● Text
# engine dyno using simpledyno!



## MCRIPPPer (Dec 13, 2014)

im working on a dyno project for measuring HP of 1/5 scale rc engine(23 through 31cc, about 3 to 5 HP).

found this handy computer program that uses audio input signal to read RPM. you put a magnet somewhere on a rotating part and put a coil next to the magnet (you can even just use an earbud as the coil).
https://sites.google.com/site/simpledyno/home

already tested the HP of one of my homemade air powered engines. it put out 70 milihorsepower! 

now that i have tested the software i am ready to start building the real dyno.

i think i will start with an engine dyno because its easy. them make a chassis dyno maybe.


----------



## stevehuckss396 (Dec 13, 2014)

Cool project. Will be following this one for sure.


----------



## MCRIPPPer (Dec 13, 2014)

later i will post pix of my model engine dyno, which is just a flywheel made of steel with a plastic magnet holder(didn't work when i put the magnet in the steel flywheel.) mounted right on the crankshaft, with an apple ipod earbud duct taped to the engine next to the magnet!

basically the software calculates your torque based on moment of inertia of flywheel and rate of change in rpm.


----------



## lohring (Dec 14, 2014)

That's called an inertial dyno and is a great way to measure the power of an internal combustion engine.  It's much easier to use than a brake dyno and gives results very quickly.  We've used one since 2003 to develop various engines.  You can use commercial data loggers and software, but the power and torque is calculated from the increase in rpm with time.  A simple, mouse based version can be found here.  An explanation of the physics with design information can be found here.  An article on our dyno (pictured below) is in Model Engine Builder, Issue 15.  

Lohring Miller


----------



## MCRIPPPer (Dec 14, 2014)

thats a very nice dyno. and it looks about the same as what i need to build. it looks like you have the flywheel directly coupled to the engine. i didnt want to do that because these engines can easily reach 20k rpm with no drag from air and drivetrain. im guessing you have not had any issues spinning your dyno up to high speeds.


----------



## lohring (Dec 15, 2014)

We've run our dyno to over 25,000 rpm and have tested 2 to 12 hp engines without problems.  A typical run starts at 12,000 rpm and goes to 18,000 rpm for a power peak at 15,000 rpm.  We probably have close to 1000 runs as an afternoon session consists of around 50 runs.  

There are two safety systems between the engine and flywheel.  The first is an RC car centrifugal clutch.  It allows idling and releases when the engine slows down after a run.  The second is a square key between the engine and the input shaft.  It allows for different engine mounts and acts like a fuse.  We once seized an engine at over 15,000 rpm.  The key twisted 180 degrees before the clutch released.  The flywheel probably made a few revolutions during this time as the engine was completely destroyed.

(Element lookup listing)
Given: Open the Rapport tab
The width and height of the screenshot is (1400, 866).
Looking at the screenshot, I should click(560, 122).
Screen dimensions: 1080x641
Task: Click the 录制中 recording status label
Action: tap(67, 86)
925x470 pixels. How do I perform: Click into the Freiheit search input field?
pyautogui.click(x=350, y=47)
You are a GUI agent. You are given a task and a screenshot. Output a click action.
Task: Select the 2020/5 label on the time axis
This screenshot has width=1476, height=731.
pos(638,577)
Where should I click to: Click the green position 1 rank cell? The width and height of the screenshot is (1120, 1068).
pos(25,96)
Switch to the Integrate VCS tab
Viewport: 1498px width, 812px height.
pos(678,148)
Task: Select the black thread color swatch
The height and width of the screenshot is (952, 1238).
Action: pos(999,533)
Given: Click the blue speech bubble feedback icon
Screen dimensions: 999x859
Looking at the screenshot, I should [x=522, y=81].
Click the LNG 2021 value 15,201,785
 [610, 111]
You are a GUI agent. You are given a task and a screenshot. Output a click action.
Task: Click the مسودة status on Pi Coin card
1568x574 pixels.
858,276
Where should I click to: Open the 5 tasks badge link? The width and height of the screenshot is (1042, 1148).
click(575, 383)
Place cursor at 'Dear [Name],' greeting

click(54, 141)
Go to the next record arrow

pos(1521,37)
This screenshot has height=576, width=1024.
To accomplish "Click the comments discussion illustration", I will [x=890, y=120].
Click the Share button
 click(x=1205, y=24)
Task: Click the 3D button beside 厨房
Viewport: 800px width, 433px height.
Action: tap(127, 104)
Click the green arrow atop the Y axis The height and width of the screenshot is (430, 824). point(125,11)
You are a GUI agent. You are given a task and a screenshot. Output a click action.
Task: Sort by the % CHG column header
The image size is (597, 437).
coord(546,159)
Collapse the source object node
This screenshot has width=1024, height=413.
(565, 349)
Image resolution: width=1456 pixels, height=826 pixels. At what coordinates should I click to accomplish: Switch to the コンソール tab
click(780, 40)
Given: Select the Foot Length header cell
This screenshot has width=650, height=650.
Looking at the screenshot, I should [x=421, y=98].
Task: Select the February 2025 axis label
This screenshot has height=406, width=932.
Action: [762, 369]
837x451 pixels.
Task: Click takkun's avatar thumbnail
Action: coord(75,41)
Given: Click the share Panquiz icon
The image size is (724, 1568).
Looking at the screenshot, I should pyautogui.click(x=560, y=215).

● Direction A
In the listing, from its first line through the line containing "pos(638,577)", substitute "search box" for "search input field" and leave everything else unchanged.
● Direction B
Pick up the forum thread on the engine dyno after its last post and continue it.
The forum thread and the listing are unrelated and come from separate sources.

● Task output A
Given: Open the Rapport tab
The width and height of the screenshot is (1400, 866).
Looking at the screenshot, I should click(560, 122).
Screen dimensions: 1080x641
Task: Click the 录制中 recording status label
Action: tap(67, 86)
925x470 pixels. How do I perform: Click into the Freiheit search box?
pyautogui.click(x=350, y=47)
You are a GUI agent. You are given a task and a screenshot. Output a click action.
Task: Select the 2020/5 label on the time axis
This screenshot has width=1476, height=731.
pos(638,577)

● Task output B
I was very concerned about flywheel strength with a 5" diameter flywheel, so I checked it with formulas from Machinery's Handbook.  Even though mild steel is probably safe, I used 4340 heat treated to Rockwell 35 C.  Since stresses are highest at the bore, we used Locktite with a snug, not a press fit, for the shaft.  The assembly was professionally balanced.  Holding the magnet in the flywheel was an issue.  We threw one through 1/2" drywall before we used screws plus JB Weld to hold it in.  In any case, never stand beside the flywheel.  A dragster style scatter blanket would probably be a good idea, though we don't use any scatter protection.  A steel shield would probably need to be very heavy to not add to the problem. 

The data logging system we bought has issues with noise at high rpm.  We've tried several rpm sensors without a perfect solution.  I would try a Hall effect sensor for a new build.

Engine noise is also an issue.  We always use hearing protection and have measured sound levels of over 110 dB beside the dyno.  It's surprising how much isn't only from the exhaust.  Warn your neighbors.  We run near some train tracks and are louder than the fast passenger trains.

Lohring Miller


----------



## scootdyno (Jan 24, 2022)

MCRIPPPer said:


> im working on a dyno project for measuring HP of 1/5 scale rc engine(23 through 31cc, about 3 to 5 HP).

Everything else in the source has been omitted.